I really hope this will be the end of it but multiple causes for the freezes (Drivers and RAM on Windows and additionally WiFi on Linux) were just too much for me to comprehend. At least I learned a lot and will have a headstart when encountering my next freezing computer. Thanks everyone for your help!

If anyone is interested or finds this post looking to fix their freezes, here is a list of my attempts:

  • Chkdsk
  • sfc /scannow
  • BIOS RAM Voltage & Frequency (if this does not fix the problem, reset to default!)
  • Update Device Drivers (manually / Snappy Driver Installer)
  • Memory Check / mdsched.exe
  • BIOS Update if available
  • Adjust Virtual Memory
  • Turn Off Link State Power Management
  • Turn Off Fast Startup
  • New PSU
  • memtest86 (RAM stress test)
  • Prime95 (CPU&RAM stress test)
  • Unigine (GPU stress test)
  • Check Windows Event Log for hints
  • Windows New Installation (with drivers from CD instead of USB)
  • Try each RAM stick on their own in different RAM slots
  • Remove external devices (Monitor, Mouse, ...)
  • Exchange GPU
  • Exchange SATA cable
  • change SATA Port
  • SSD Health Check
  • WiFi only / Ethernet only (disable WiFi in BIOS)

LiljaFX wrote:
Sorry for the late update, I wanted to monitor the behaviour before saying "Yay it's fixed" after only a couple of days.

So, it SEEMS to be fixed for now and I feel like I played myself. After the initial freezes I operated the RAM on XMP settings (so 3200MHz and 1.35V as stated on ....


Has your system remained stable? I am currently chasing the same gremlins on my z490-e system.

ajm216 wrote:
Has your system remained stable?

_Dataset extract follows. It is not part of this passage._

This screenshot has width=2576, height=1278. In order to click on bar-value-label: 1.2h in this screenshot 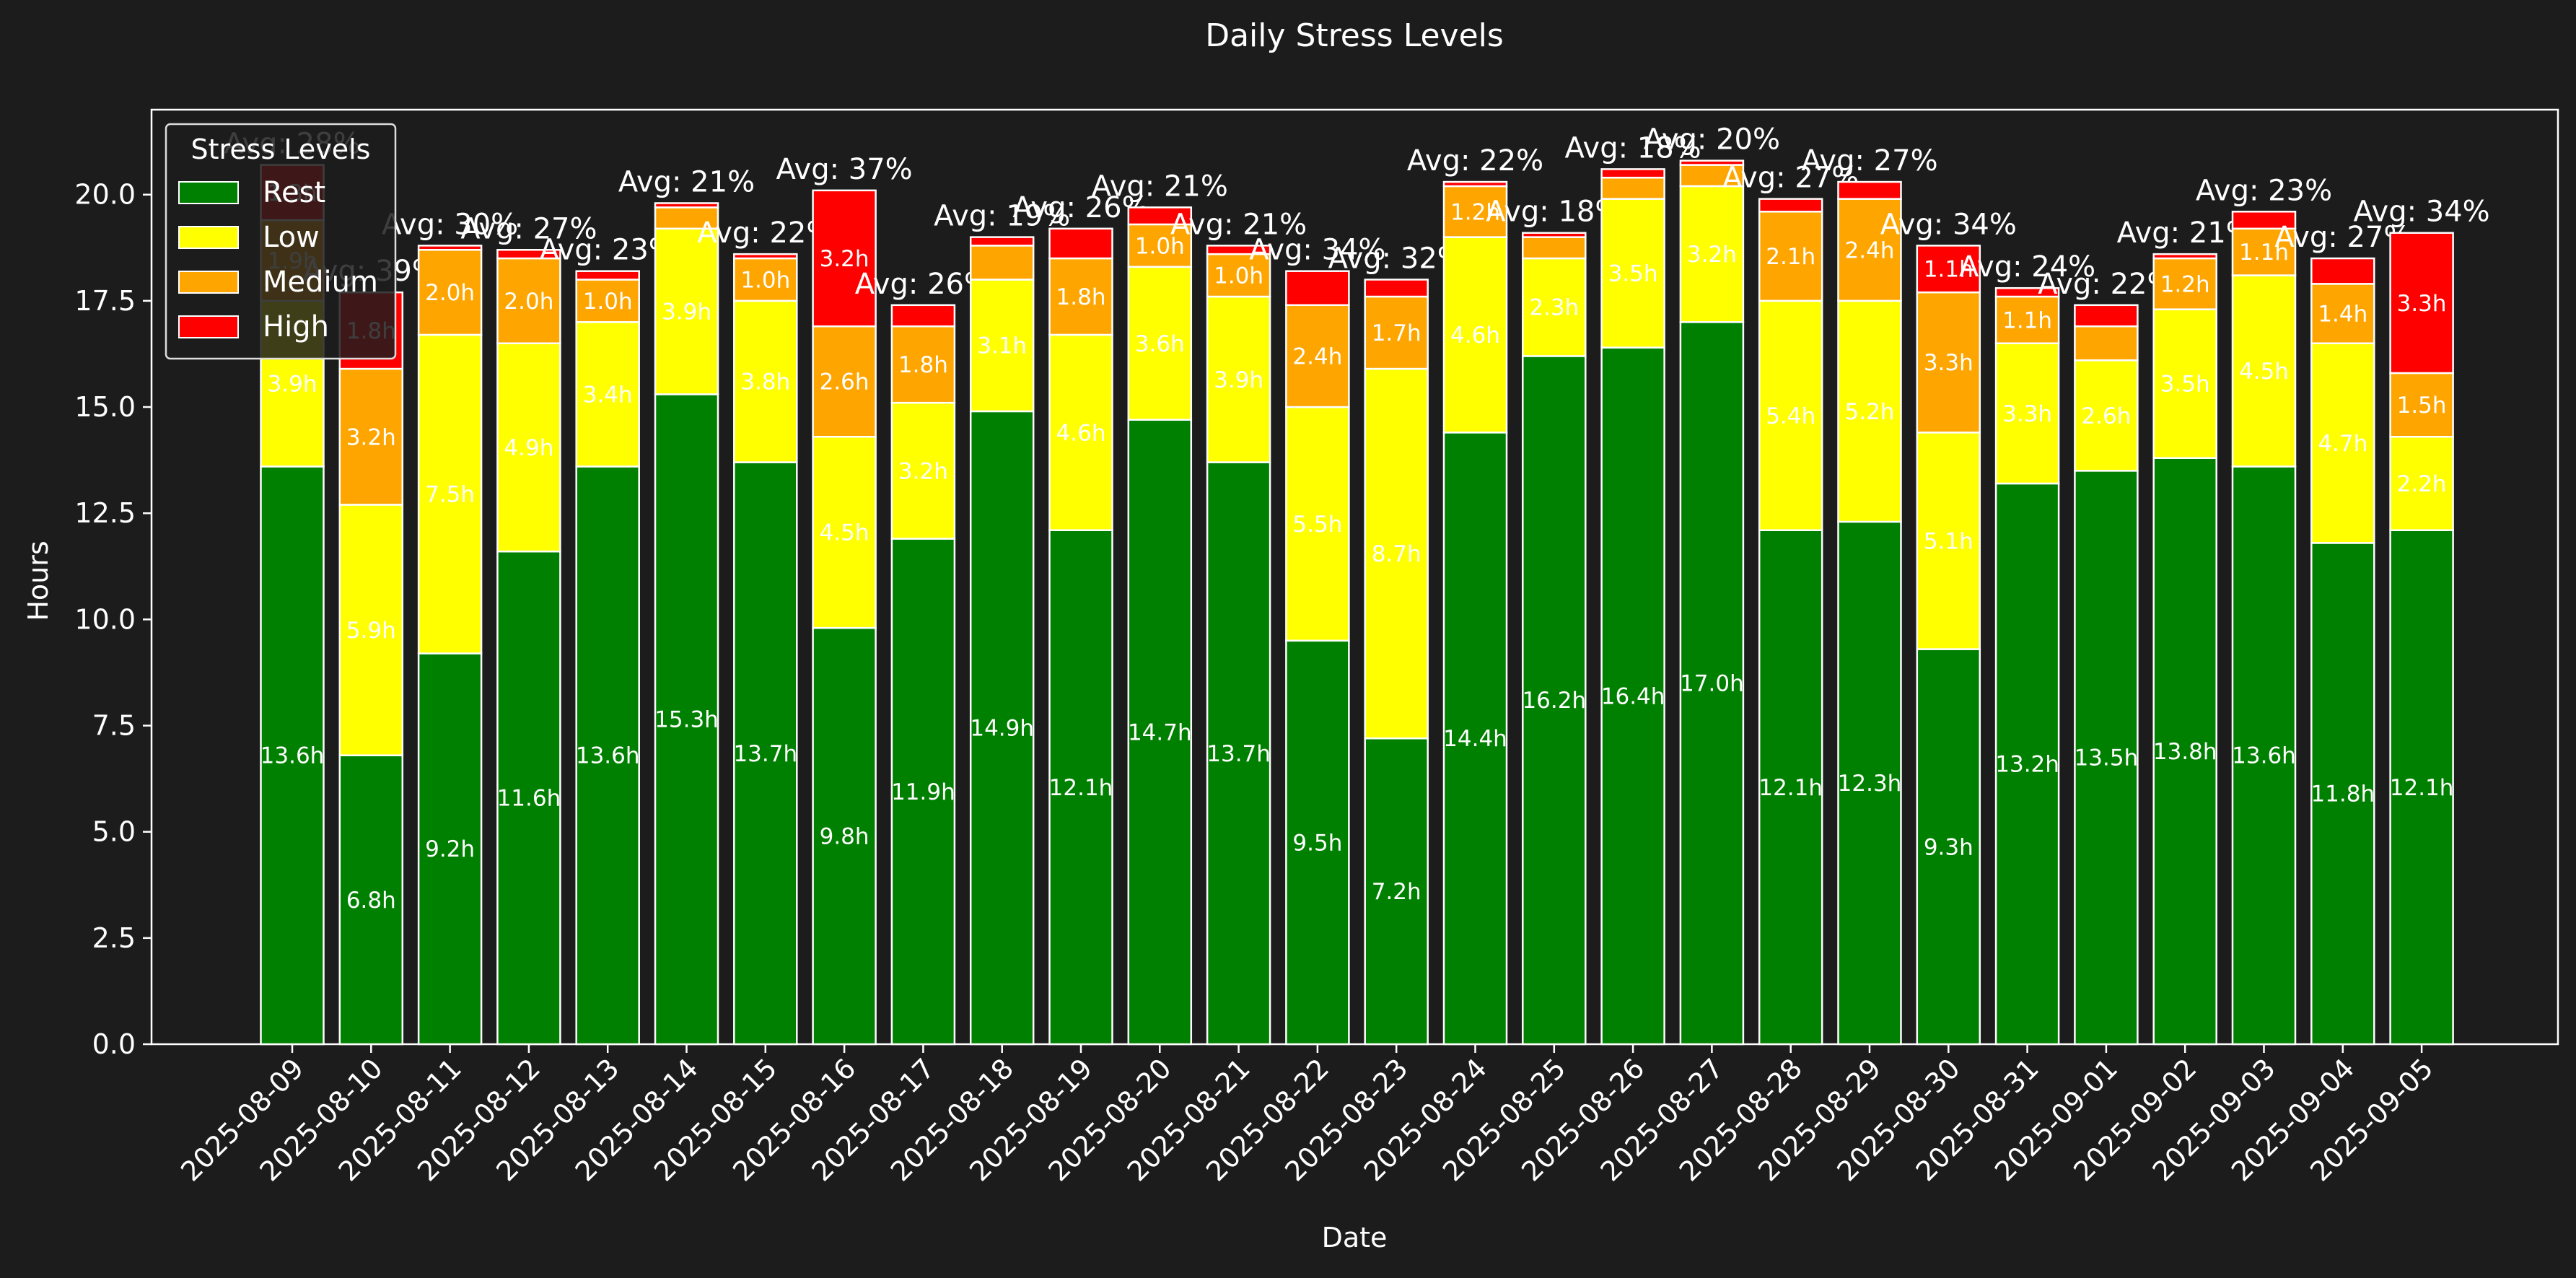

I am currently chasing the same gremlins on my z490-e system.


Yes it did! I didn't change anything further, so I guess my initial problem were the drivers (downloaded them and I guess one didn't install correctly) and then I messed up with the RAM. My suggestion would be to reinstall Windows and make sure your drivers are correctly installed, I used the CD the second time around and updated the drivers with Snappy Driver Installer afterwards. And if you play around with RAM frequency and voltage make sure to set it back to default values if the changes don't fix your problems!